▶ **AIM**
Rewrite the material that follows, changing "screenshot" to "screen capture" wherever it appears and keeping everything else the same. Leave out the pictures.
[BEGIN EXERCISE INPUTS]
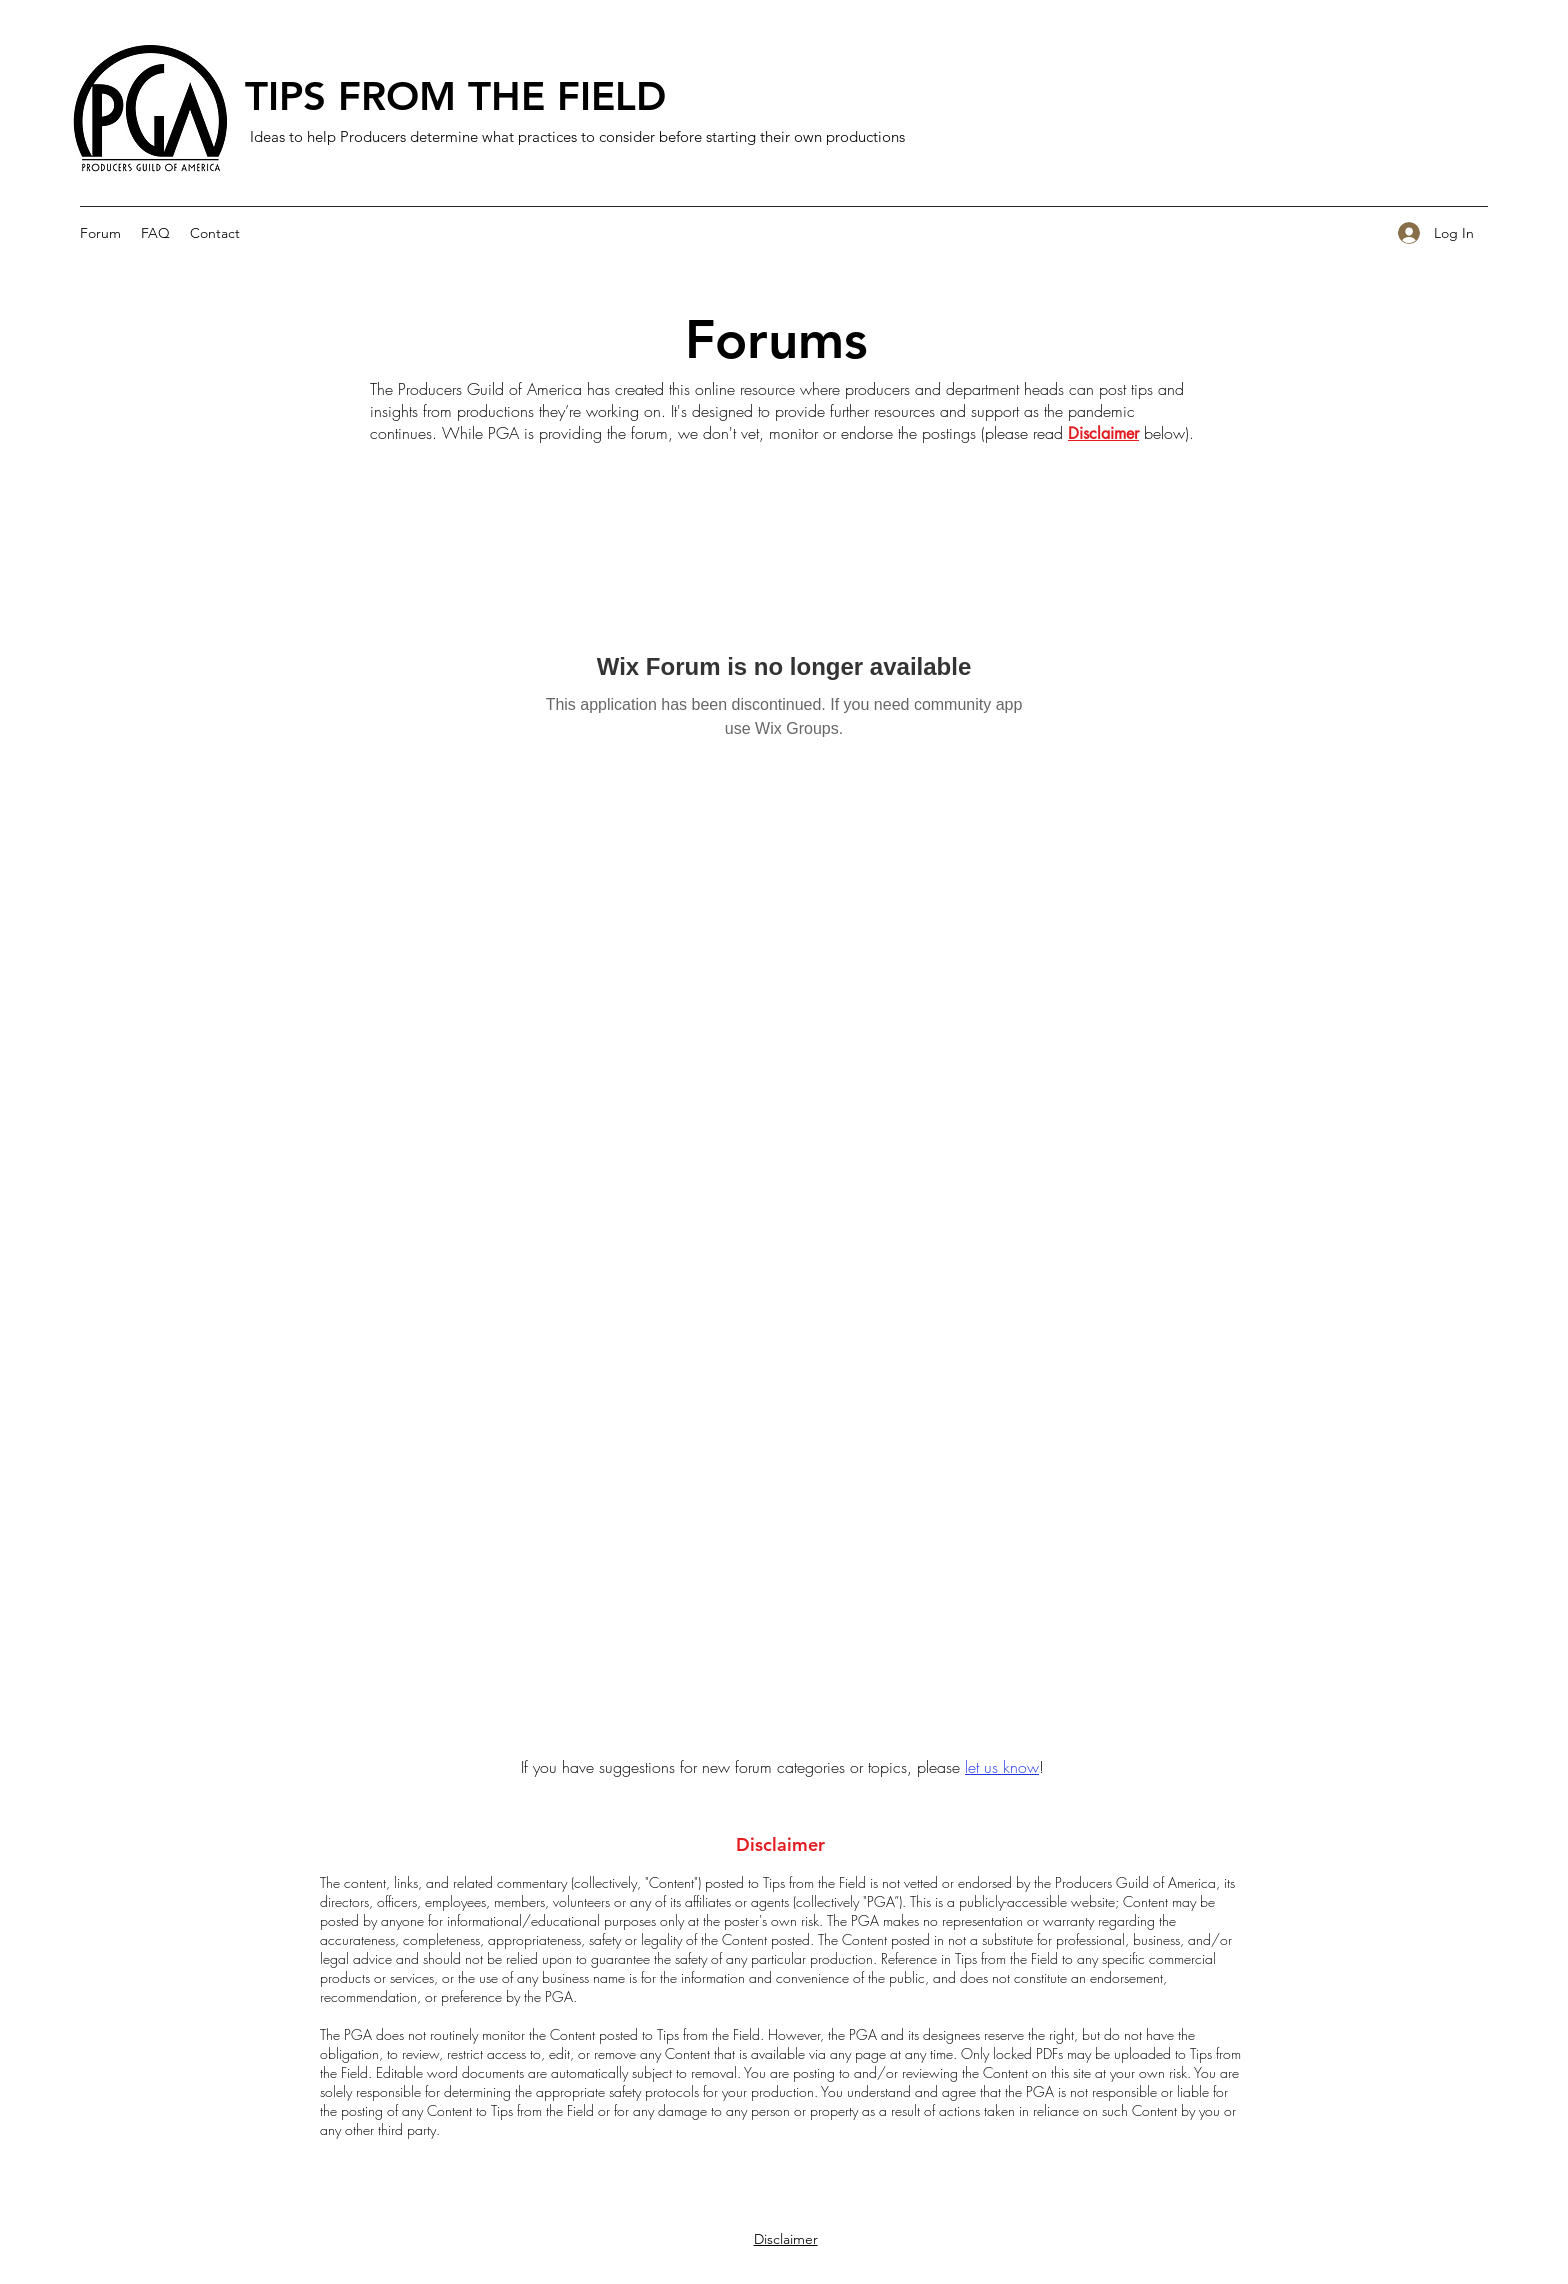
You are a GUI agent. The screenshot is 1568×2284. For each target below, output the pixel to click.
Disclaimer (1103, 433)
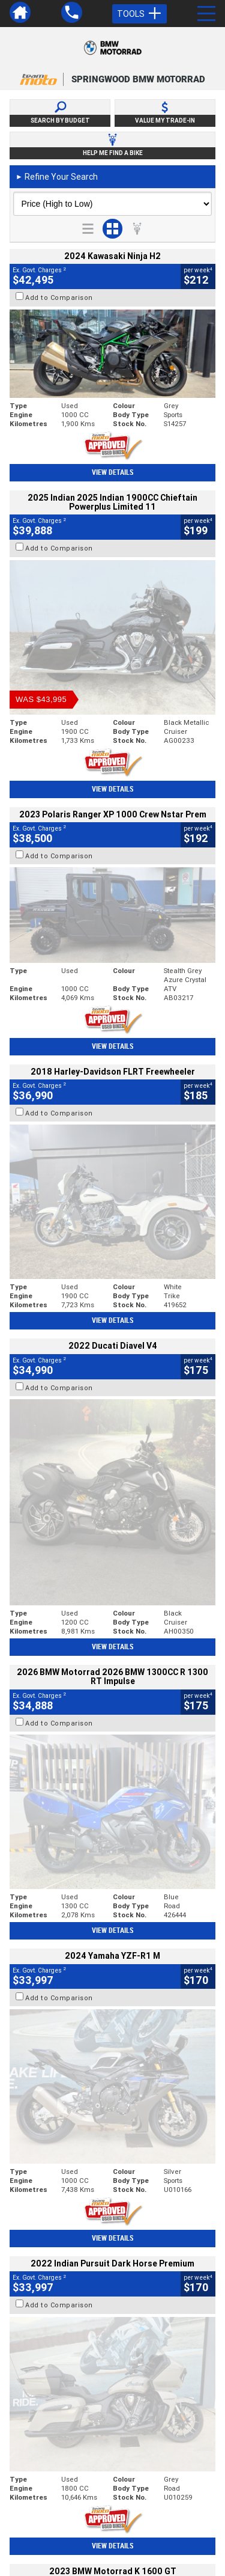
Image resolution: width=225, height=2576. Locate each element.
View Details (112, 472)
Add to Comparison (59, 297)
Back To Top (112, 2271)
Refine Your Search (57, 176)
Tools (139, 13)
[END EXERCISE INPUTS]
▶ **WRITTEN SOLUTION**
You are a GUI agent. The screen capture is 1568×2284. For each target below, output the pixel to click.
Disclaimer (1103, 433)
Image resolution: width=225, height=2576. Locate each element.
View Details (112, 472)
Add to Comparison (59, 297)
Back To Top (112, 2271)
Refine Your Search (57, 176)
Tools (139, 13)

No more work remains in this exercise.